Let’s define our file-listing function. We can name it, unimaginatively, list_files and give it two arguments, filepath and filetype:

filepath will tell the function where to start looking for files. This argument will take a file path string in your operating system’s format. (Be sure to encode or escape characters as appropriate.) When the function runs, it will assume this base directory contains all of the files and/or subfolders we need it to check.

filetype will tell the function what kind of file to find. This argument will take a file extension in string format (e.g.: '.csv' or '.TXT').

Within our function, we’ll need to store any relevant file paths our script finds. Let’s create an empty list for this purpose:

Python Walk Directory Tree

Practically speaking, our function will find each file within filepath, check whether its file extension matches a given filetype, and add relevant results to paths. We begin this iterative process with a for loop to find and examine each file:

In this configuration, os.walk() finds each file and path in filepath and generates a 3-tuple (a type of 3-item list) with components we will refer to as root, dirs, and files.

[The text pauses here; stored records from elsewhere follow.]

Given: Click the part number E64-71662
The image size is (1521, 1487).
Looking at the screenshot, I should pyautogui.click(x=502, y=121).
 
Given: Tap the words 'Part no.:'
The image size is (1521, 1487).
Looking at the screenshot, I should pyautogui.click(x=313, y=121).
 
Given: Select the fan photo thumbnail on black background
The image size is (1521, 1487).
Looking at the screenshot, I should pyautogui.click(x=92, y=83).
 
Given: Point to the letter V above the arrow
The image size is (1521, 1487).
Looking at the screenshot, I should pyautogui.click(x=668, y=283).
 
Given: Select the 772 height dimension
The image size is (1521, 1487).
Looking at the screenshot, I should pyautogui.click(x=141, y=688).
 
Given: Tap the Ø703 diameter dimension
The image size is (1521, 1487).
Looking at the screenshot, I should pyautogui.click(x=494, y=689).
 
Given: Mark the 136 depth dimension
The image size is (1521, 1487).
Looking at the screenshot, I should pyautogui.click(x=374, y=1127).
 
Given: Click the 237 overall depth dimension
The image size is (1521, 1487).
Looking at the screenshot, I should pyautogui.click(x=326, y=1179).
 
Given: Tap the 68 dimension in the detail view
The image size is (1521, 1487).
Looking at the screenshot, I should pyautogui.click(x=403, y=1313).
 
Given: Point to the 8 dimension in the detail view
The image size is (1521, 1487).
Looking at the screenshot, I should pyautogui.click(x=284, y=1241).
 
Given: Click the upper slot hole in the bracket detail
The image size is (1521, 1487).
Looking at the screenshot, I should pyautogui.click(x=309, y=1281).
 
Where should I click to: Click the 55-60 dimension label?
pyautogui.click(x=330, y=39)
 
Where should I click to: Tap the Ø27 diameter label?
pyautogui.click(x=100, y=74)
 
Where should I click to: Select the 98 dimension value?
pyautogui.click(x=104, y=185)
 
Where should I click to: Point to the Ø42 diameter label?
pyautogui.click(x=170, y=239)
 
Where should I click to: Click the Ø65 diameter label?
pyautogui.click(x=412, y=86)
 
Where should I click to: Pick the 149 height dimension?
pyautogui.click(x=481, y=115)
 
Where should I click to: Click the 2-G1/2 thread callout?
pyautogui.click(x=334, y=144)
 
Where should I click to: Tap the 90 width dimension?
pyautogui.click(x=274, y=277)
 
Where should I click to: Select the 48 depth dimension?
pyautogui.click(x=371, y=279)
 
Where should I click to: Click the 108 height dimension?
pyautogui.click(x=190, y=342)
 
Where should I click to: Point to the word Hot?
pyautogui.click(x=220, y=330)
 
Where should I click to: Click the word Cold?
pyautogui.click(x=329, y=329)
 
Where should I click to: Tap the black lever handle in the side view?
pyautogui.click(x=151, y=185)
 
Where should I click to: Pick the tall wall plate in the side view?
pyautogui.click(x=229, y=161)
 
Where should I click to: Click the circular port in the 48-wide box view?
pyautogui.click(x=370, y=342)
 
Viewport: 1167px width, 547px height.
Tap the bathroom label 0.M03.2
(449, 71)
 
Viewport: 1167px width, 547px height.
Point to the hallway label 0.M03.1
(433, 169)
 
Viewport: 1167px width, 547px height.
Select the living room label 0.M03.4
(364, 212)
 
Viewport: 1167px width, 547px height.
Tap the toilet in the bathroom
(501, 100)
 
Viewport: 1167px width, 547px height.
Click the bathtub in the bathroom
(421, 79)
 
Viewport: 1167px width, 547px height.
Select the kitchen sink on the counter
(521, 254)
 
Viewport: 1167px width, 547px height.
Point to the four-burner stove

Because files lists all file names within a path, our function will iterate through each individual file name. Iterating again involves another for loop:

Within the file-level loop, our function can examine various aspects of each file. You may want to customize this section if your application has other requirements. For now, we’ll focus on checking files for a matching file extension.

Because comparing strings is case-sensitive while file extensions are not, we use the lower() method to convert both file and filetype to lower-case strings (file.lower() and filetype.lower(), respectively). This avoids confusion due to mismatched capitalization.

In turn, the endswith() method will compare the end of our lower case file (where the file extension lives) to the lower case filetype, returning True for a match or False otherwise.

Python Os Path Walk

Python walk directory tree

We include our Boolean (True/False) result in an if statement so that only a matching file type (True outcome) triggers the next stage of our function.

Python Os Walk

If the file’s extension matches, we want to add file and its location to paths, our list of relevant file paths. os.path.join() will combine the root file path and file name to construct a complete address our operating system can reference. The append() method will add this complete file address to our list of paths:

Our sets of loops will iterate through our folders and files, dutifully developing our paths list. In order to make this list available outside of our function, we need one final line:

Altogether, our code should read as follows:

Os Path Walk Python

Calling the list_files function—after you’ve run the above—and saving the resulting file locations list as an object might look something like this:

Os.path.walk Deprecated

Now that your code can find files it needs, you can focus on merging data, analyzing text, or conducting whatever research you imagine.